_BRIEF:_ For the entries below, work out how many lines include the string "agent", then write only that number.
LISTED RECORDS Block Start
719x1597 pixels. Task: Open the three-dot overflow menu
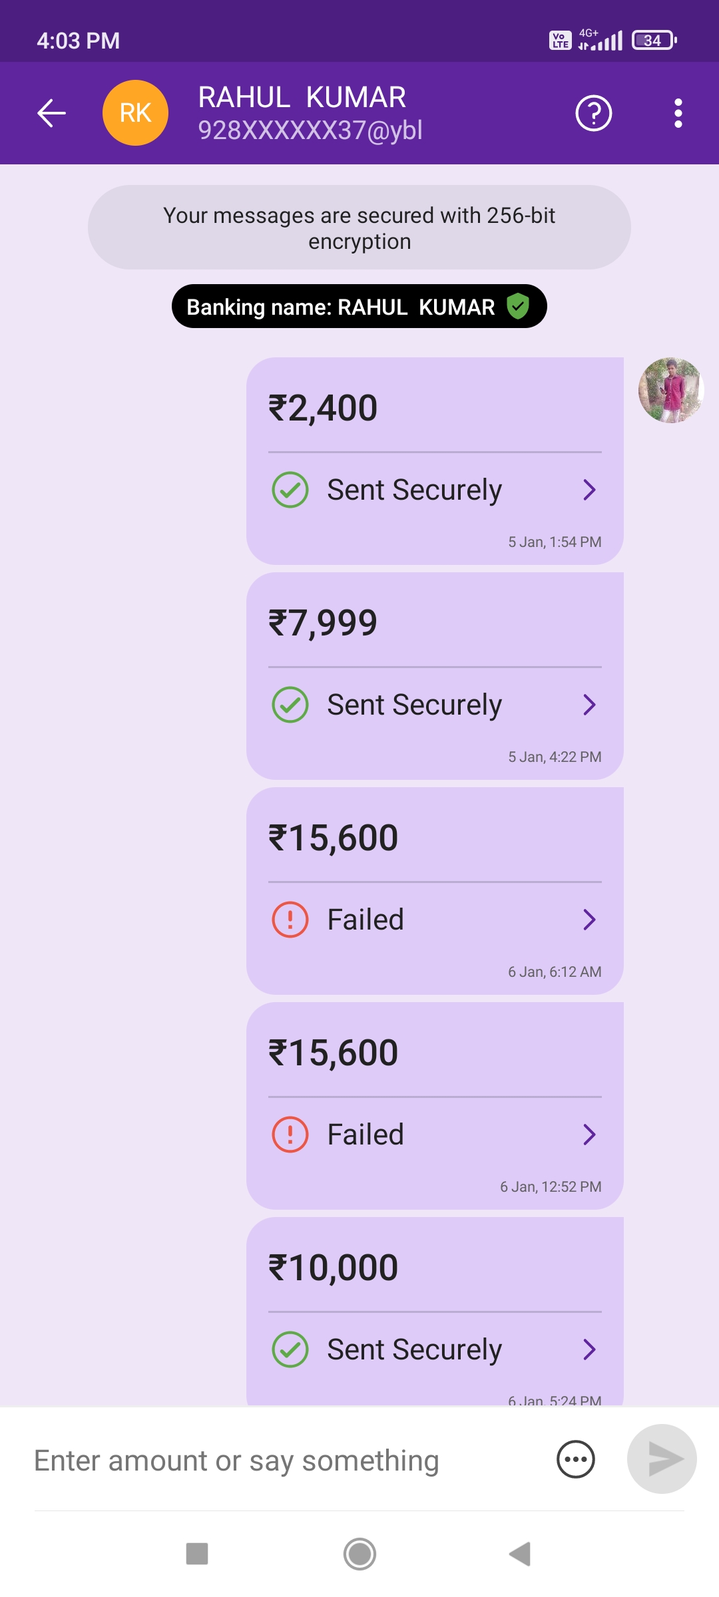coord(678,113)
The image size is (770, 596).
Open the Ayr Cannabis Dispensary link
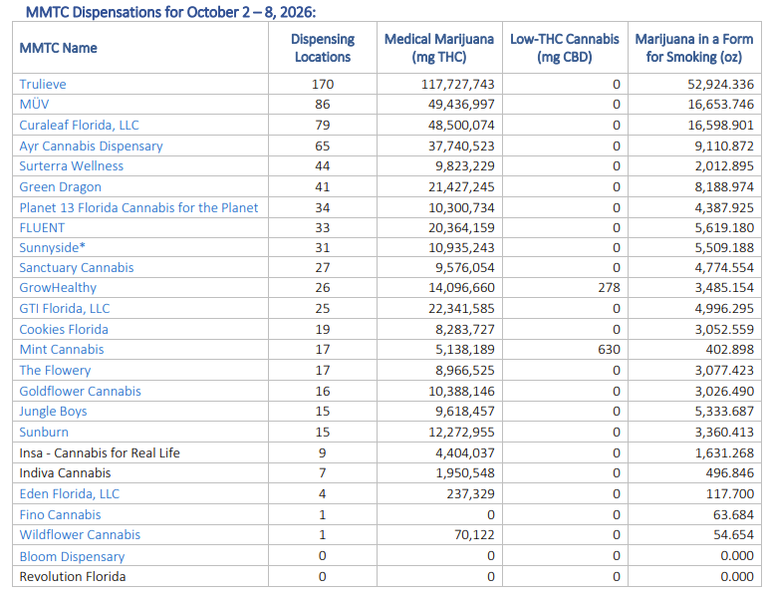point(91,146)
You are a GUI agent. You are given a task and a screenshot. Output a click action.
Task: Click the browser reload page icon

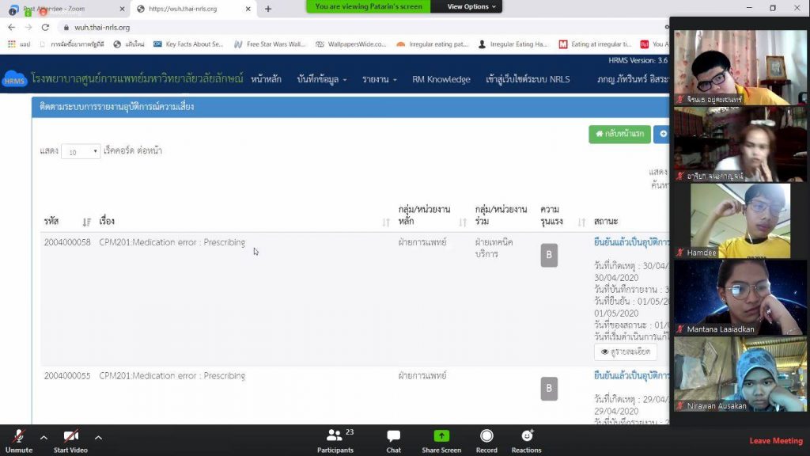point(45,27)
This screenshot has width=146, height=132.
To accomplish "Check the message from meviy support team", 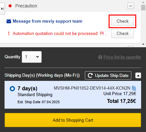I will tap(123, 21).
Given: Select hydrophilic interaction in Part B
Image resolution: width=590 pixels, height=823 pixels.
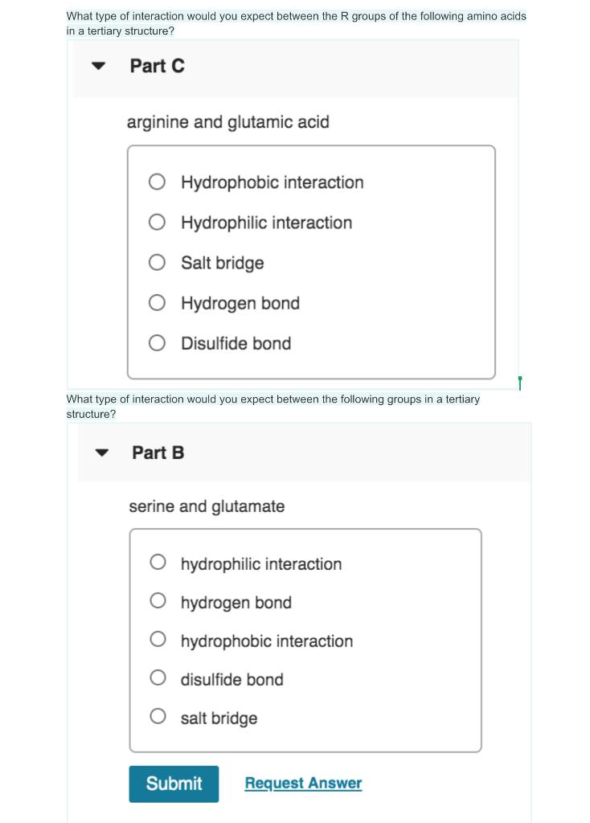Looking at the screenshot, I should click(159, 563).
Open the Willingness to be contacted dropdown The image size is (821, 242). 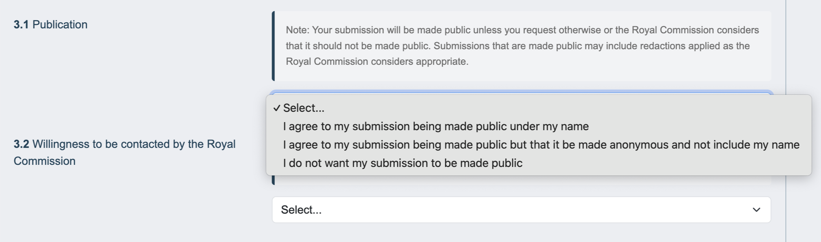coord(521,210)
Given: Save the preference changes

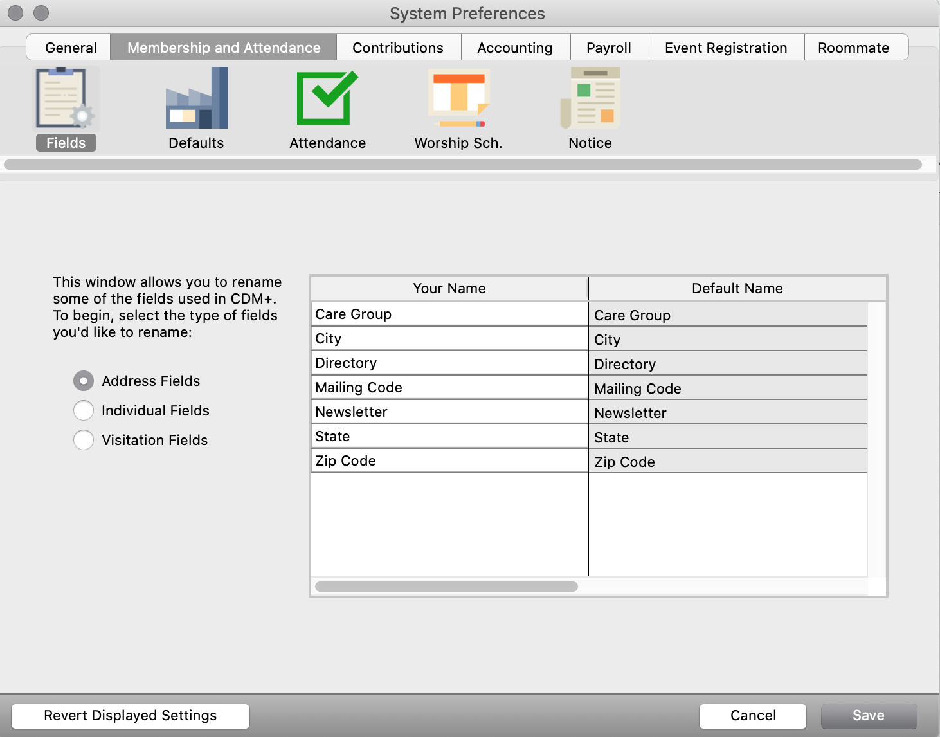Looking at the screenshot, I should [868, 716].
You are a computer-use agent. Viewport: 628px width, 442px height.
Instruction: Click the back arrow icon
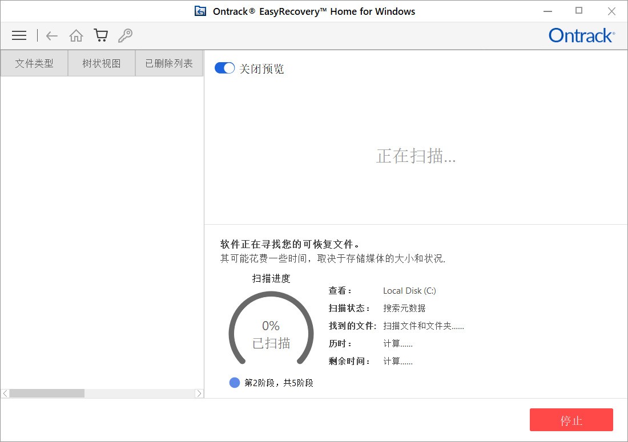click(x=51, y=35)
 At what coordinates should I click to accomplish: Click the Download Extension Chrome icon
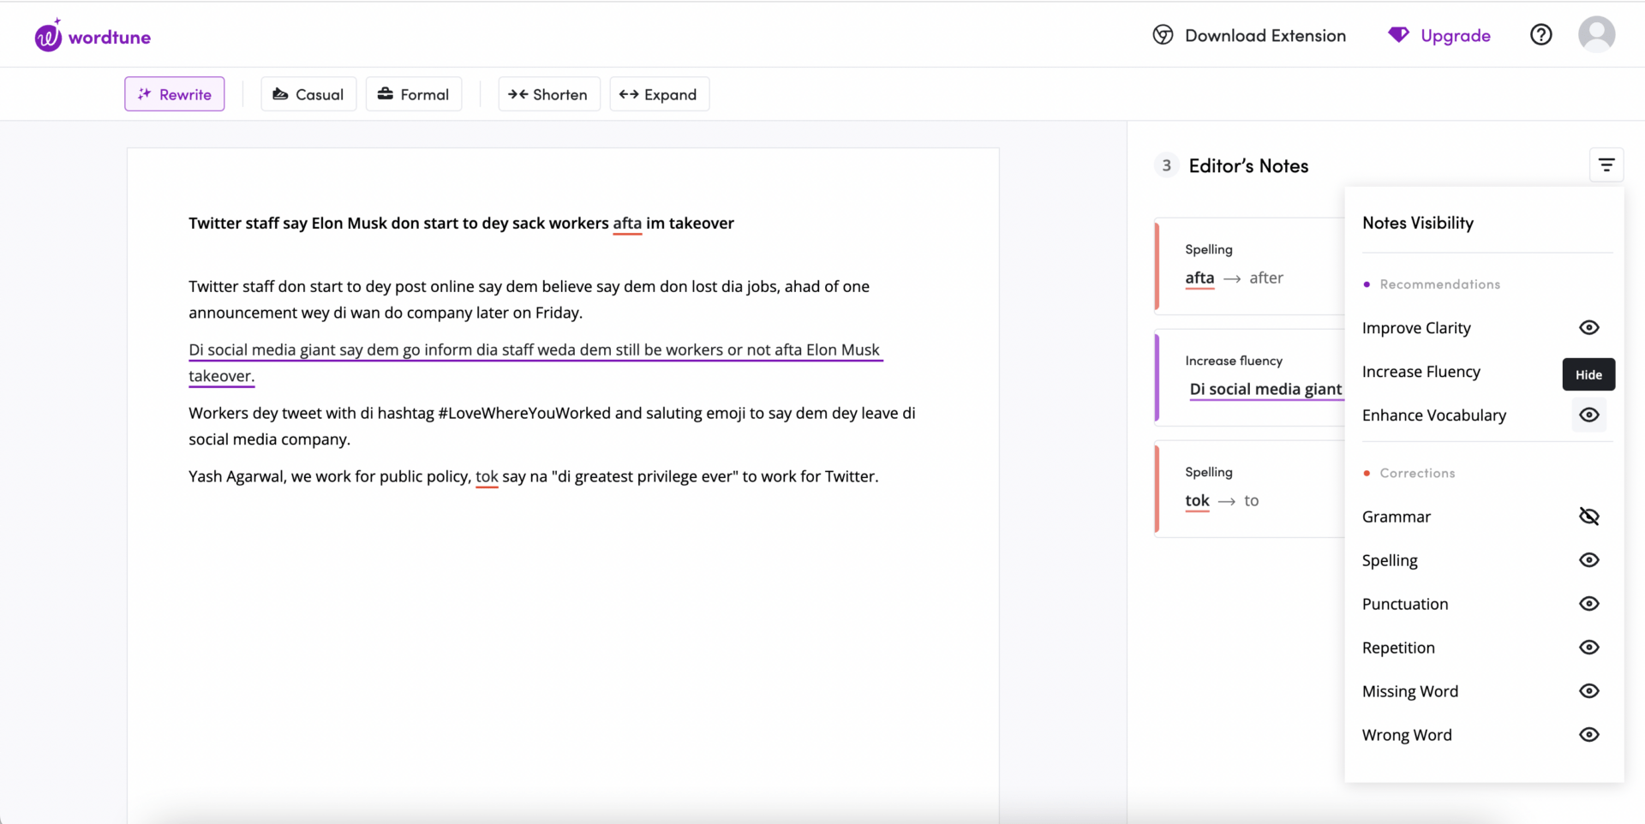click(x=1163, y=35)
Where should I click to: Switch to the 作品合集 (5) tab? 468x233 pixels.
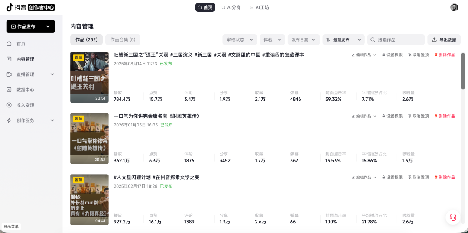coord(123,40)
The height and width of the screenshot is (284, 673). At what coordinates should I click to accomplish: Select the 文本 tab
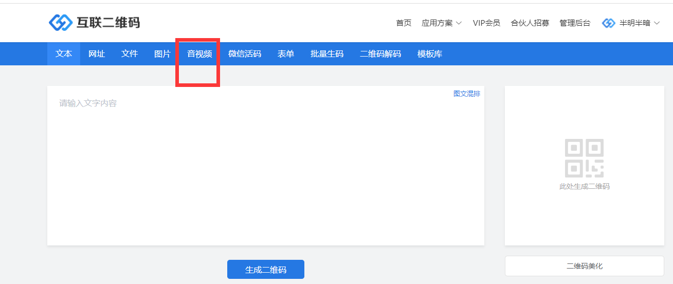pyautogui.click(x=64, y=54)
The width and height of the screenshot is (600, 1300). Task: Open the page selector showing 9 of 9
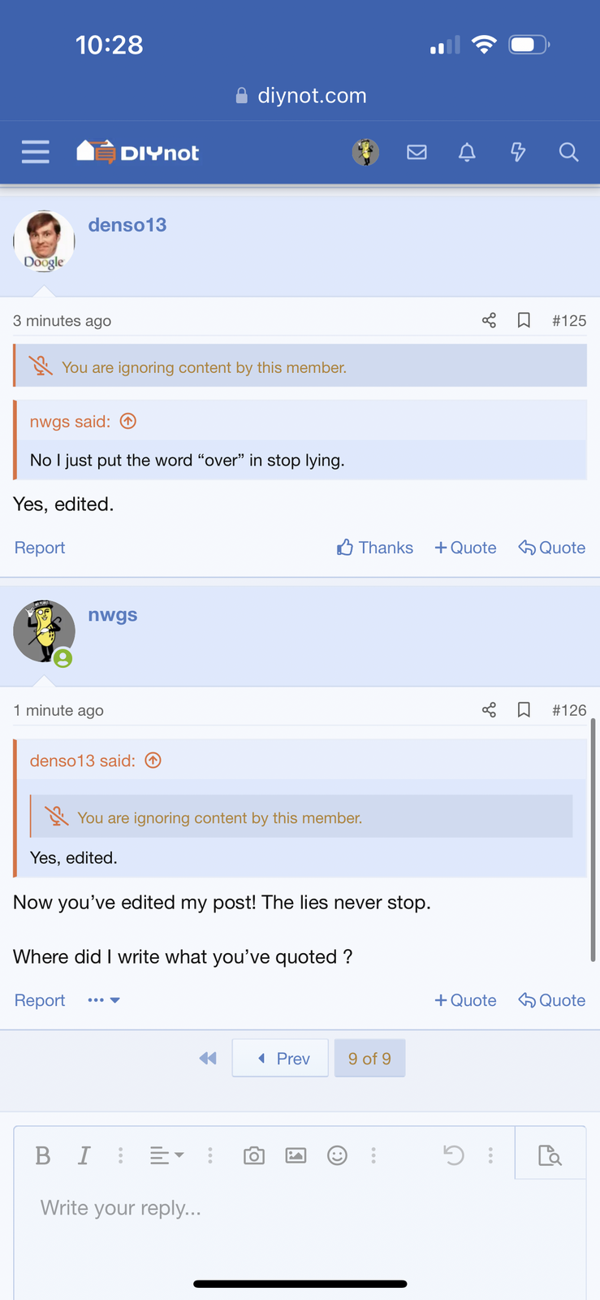369,1058
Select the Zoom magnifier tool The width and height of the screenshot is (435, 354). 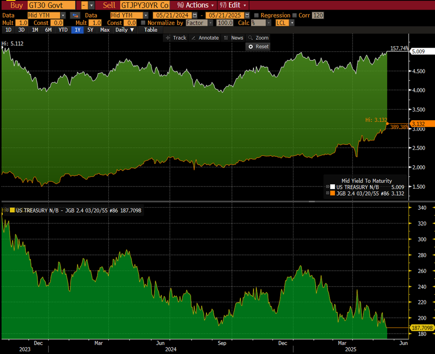[x=258, y=38]
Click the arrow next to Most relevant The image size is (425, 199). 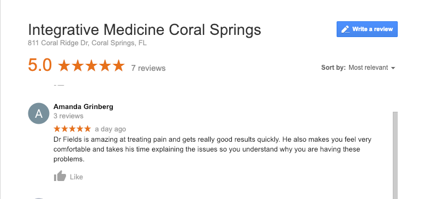pyautogui.click(x=393, y=68)
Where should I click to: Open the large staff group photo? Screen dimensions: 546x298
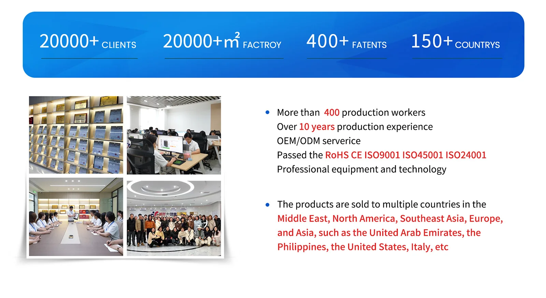[174, 218]
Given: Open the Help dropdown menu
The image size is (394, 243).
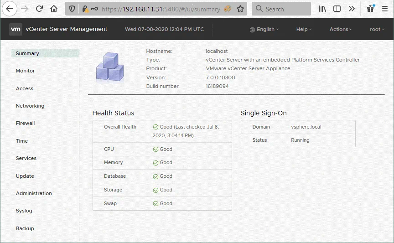Looking at the screenshot, I should point(304,29).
LISTED RECORDS Block End
_ANSWER BELOW:_ 2